Task objective:
Translate this sentence from the football game report into Spanish: "Wood accounted for eight of those catches, compiling 113 receiving yards."

From there, Mount Vernon (3-6, 3-3) limped through five consecutive possessions without picking up a first down. The visiting Cats booted four of their six punts before picking up their only other first down of the opening half after tallying three on the initial drive. On the third play of the second quarter, Theil lunged for an interception off a dropped pass at Mount Vernon’s 34-yard line.
As Tony Ahrens explained, that intensity must become contagious. When Jasper shows it, the returns follow. The inconsistency is what’s haunted the Wildcats, who finished runner-up in the conference after Mount Carmel blanked Boonville 41-0 Friday.
“This team has the ability. And they have (produced). And they do things, in spurts,” Ahrens said.
“We’re sort of like playing in mud. We’re just moving around out there slow. We got beat in the secondary a few times because we’d hit a guy and then we’d just die off on our defense. It’s got to be intense, tough, until the whistle blows or big plays are going to happen.”
Six plays after Theil’s full-extension swipe, Nolan Ahrens connected with wideout Zach Wood on a perfect touch pass into double coverage in the back left side of the endzone, the pair’s third and final touchdown connection of the game. Ahrens finished 13-of-19 passing (all but one attempt coming in the first half) for 152 yards. Wood accounted for eight of those catches, compiling 113 receiving yards.
“We’re just doing what we’ve been doing all season,” Wood said. “He just gives me signals, (I) do what he says, catch it. It’s just routine.”
And with a 10-yard hitch connection between the junior playcaller and senior receiver toward the end of the first quarter, Ahrens eclipsed his brother Austin’s single-season passing record (1,572 yards). The younger Ahrens concluded the regular season with 1,661 yards.
Yet the look on Wood’s face after the game suggested what the Cats are doing simply isn’t enough. In Tony Ahrens’ comments, the palpable dearth of fulfillment spoke louder than his words.

(Dataset items)
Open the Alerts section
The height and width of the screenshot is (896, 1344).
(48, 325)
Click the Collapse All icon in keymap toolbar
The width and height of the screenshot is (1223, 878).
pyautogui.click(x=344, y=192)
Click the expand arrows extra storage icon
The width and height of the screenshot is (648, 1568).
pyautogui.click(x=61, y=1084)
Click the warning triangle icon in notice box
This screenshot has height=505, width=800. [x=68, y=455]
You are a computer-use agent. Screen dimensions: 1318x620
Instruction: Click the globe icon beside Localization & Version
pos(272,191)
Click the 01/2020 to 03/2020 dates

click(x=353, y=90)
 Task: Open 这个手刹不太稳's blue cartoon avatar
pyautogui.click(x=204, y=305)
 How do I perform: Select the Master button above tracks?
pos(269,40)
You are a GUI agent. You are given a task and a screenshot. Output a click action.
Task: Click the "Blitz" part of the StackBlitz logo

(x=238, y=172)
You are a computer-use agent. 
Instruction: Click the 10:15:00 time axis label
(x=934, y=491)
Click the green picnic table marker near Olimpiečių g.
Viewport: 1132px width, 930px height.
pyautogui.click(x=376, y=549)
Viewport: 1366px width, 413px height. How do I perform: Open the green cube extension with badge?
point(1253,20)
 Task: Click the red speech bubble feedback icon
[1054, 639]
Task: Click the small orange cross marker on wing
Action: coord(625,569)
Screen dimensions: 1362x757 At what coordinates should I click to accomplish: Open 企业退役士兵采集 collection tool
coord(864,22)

Completed exercise:
Wood fue responsable de ocho de esas recepciones y acumuló 113 yardas por recepción.